=== Passage provided ===

In total I paid about 900 for my kitten, including purchase price, spaying, and declawing (I know, it was actually a mix up where I asked about declawing and it was done, not behind my back per se, but without me having really made a decision / learned enough about the necessity of the procedure). Of course I had to wait until she was old enough to be separated from her mother and siblings, and during that time my boyfriend decided if I got a shelter cat I would fall in love and keep from making what, at the time, he felt was an outlandish purchase.

We got the shelter cat about 2 weeks before we picked up the himalayan, he was also with his siblings but his mother was not found, but he was the same age so we thought it would be a good match. We got our himmie 2 weeks later and of course there was hissing when they first made eye contact even though we had given them a few days to get used to one anothers' smell and presence; but after a month or two the spats became less and less frequent.

=== Supplied records ===

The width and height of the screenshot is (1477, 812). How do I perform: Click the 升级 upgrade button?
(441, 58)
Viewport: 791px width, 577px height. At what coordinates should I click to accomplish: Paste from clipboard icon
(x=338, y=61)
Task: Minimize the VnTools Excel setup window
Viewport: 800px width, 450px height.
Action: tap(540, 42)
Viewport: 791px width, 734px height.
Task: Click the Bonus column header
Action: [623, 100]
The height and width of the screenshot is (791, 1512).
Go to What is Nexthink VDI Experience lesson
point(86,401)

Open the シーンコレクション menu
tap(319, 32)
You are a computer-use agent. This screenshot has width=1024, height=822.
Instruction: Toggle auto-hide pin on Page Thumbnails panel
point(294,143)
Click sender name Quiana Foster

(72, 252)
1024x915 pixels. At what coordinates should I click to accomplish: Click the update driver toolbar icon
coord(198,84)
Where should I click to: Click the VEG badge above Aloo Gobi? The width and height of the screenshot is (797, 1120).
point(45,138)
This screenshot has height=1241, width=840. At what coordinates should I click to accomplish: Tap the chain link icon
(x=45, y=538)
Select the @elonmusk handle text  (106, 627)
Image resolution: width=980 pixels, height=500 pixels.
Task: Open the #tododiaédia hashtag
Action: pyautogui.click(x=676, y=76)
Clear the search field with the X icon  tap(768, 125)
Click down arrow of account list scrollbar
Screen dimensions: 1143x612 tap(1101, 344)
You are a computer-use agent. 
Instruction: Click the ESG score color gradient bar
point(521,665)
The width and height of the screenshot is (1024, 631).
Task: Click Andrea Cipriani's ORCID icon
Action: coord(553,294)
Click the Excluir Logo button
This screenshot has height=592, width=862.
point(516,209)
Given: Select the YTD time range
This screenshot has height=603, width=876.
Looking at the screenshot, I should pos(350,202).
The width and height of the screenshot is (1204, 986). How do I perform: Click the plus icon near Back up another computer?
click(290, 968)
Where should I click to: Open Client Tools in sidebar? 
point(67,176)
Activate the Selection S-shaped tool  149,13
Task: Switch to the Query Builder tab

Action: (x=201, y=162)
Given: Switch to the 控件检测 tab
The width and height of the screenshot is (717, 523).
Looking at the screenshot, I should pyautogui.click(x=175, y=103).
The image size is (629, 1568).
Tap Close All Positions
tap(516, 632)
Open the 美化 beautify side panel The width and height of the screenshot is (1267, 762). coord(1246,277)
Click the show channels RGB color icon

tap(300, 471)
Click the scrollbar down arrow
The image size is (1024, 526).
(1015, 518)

===

● Work instruction A: Print word for word the part of the passage about the Himalayan kitten and the shelter cat that runs from "In total I paid" up to and including "an outlandish purchase.".
● Work instruction B: Write what follows in the account of the Himalayan kitten and the shelter cat, starting right after its final sentence.

● Written response A:
In total I paid about 900 for my kitten, including purchase price, spaying, and declawing (I know, it was actually a mix up where I asked about declawing and it was done, not behind my back per se, but without me having really made a decision / learned enough about the necessity of the procedure). Of course I had to wait until she was old enough to be separated from her mother and siblings, and during that time my boyfriend decided if I got a shelter cat I would fall in love and keep from making what, at the time, he felt was an outlandish purchase.

● Written response B:
Now that we have had both cats for 2 years they sleep together, groom one another in equal amounts, eat next to one another, and sort of play together (himmie is female and a lot smaller than shelter cat, about 7 pounds to his 12, so she always defers to him when they are both chasing a mouse or toy, even if she reaches it first). Neither has hissed or postured since the first week they met, and while they "wrestle" and chase one another it is clearly play that rarely escalates into even a warning meow.

"Why is this guy wasting space on our forums?", is what I'm sure you are asking, so I'll get right to it: My himmie is not as friendly as my shelter cat and seems much more aloof. I know different cats have different personalities and the 2nd cat in a family is usually more of a "cat's cat" than a "person's cat," but I still can't shake this weird "feeling" or inclination that my himmie would like to be more of a people cat but doesn't because of my shelter cat's possessiveness of me. I am fine with an aloof cat but I want my himmie to feel safe and that this is her home too.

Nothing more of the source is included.